The places have names: Belgorod, Kharkov, Kiev. Catastrophe follows catastrophe. But finally, like war itself, The Forgotten Soldier obliterates time and space into a pure throbbing pain whose only limit is death or madness.

Yet the book is far from a tract for pacifism. If Sajer has created a hell worthy of Dante, his reaction to it is curiously mixed. "Peace has brought me many pleasures," he writes, "but nothing as powerful as that passion for survival in wartime, that faith in love, and that sense of absolutes. It often strikes me with horror that peace is really extremely monotonous. During the terrible moments of war one longs for peace with a passion that is painful to bear. But in peacetime one should never, even for an instant, long for war!"

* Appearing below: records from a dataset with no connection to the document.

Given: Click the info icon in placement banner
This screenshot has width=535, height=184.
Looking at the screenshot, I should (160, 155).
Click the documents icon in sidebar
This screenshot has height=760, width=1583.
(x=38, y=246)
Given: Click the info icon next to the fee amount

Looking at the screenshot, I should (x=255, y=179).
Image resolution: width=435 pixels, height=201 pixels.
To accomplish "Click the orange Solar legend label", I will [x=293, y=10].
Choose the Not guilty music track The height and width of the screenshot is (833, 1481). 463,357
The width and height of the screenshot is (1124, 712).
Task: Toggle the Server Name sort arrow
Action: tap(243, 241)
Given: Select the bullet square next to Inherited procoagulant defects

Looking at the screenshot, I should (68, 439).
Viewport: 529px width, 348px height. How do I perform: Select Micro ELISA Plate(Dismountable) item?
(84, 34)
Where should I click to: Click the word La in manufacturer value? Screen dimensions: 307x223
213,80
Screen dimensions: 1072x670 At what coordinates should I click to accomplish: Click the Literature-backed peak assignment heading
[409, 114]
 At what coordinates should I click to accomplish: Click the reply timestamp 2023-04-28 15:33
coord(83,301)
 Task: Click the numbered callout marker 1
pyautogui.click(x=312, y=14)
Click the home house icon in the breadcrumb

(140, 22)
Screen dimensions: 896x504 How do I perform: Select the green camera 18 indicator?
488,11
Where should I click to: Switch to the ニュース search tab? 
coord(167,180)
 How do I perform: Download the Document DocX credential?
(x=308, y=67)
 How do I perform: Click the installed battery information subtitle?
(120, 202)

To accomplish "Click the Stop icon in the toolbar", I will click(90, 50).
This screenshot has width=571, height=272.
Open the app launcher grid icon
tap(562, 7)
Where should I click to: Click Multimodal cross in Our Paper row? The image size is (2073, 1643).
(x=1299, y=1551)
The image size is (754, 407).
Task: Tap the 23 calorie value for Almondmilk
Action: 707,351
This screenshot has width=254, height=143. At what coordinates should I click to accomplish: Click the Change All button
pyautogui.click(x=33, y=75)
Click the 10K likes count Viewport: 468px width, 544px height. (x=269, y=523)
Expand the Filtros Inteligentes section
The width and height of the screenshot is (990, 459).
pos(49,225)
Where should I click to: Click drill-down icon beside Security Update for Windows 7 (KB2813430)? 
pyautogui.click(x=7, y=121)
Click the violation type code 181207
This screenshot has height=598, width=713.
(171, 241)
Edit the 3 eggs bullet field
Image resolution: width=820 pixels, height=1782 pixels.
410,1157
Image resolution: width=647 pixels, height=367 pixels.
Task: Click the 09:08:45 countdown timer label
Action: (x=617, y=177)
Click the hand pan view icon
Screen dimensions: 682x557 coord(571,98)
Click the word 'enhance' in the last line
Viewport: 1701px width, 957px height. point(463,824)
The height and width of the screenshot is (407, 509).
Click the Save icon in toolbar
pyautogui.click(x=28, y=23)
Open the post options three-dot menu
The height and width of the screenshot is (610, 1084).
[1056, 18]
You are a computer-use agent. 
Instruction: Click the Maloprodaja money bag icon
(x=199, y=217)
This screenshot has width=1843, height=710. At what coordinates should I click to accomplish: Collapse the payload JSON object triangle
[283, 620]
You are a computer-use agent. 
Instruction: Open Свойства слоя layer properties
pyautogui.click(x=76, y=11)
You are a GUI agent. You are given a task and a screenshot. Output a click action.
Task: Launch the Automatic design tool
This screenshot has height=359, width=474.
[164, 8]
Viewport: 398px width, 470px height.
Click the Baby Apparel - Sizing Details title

The book's most unconvincing passages occur when Sajer, on Berlin leave, falls in love with a little rose-and-cream operetta type named Paula. He is far more credible when he writes of buddies like the huge, permanently hungry Hals: "We discovered a comradeship which I have never found again."

Sajer can write flowery asides to the non-German civilian: "Shall I ever deserve pardon? . . . Can I ever forget?" But his real peer group then--and now --is that absolutely disciplined iron man, the German soldier. As an Alsatian (he even wrote his memoir in French), he admires with the special fervor of the semi-outsider.

When he met the Americans, he scorned them for their casualness. Their uniforms were "like golfing clothes," they chewed gum "like ruminating animals" and, worst of all German sins, they were "indifferent to their victory."

The Forgotten Soldier is finally the account of a disastrous love affair with war and with the army that, of all modern armies, most loved war. Though the affair ended badly, there has been nothing to rival it in the three decades since. Permanently Gefreiter Sajer, G., 100/1010 G4., permanently disqualified for peace, he is a soul as devastated as a Russian battlefield and he knows it. He concludes: "I have stayed as I am, without regret, separated from the normal human condition"--an elitist in defeat as he surely would have been in victory. But to his reader, this Sajer, doomed to survival, may be as moving an argument against war as all the corpses he unflinchingly bears witness to.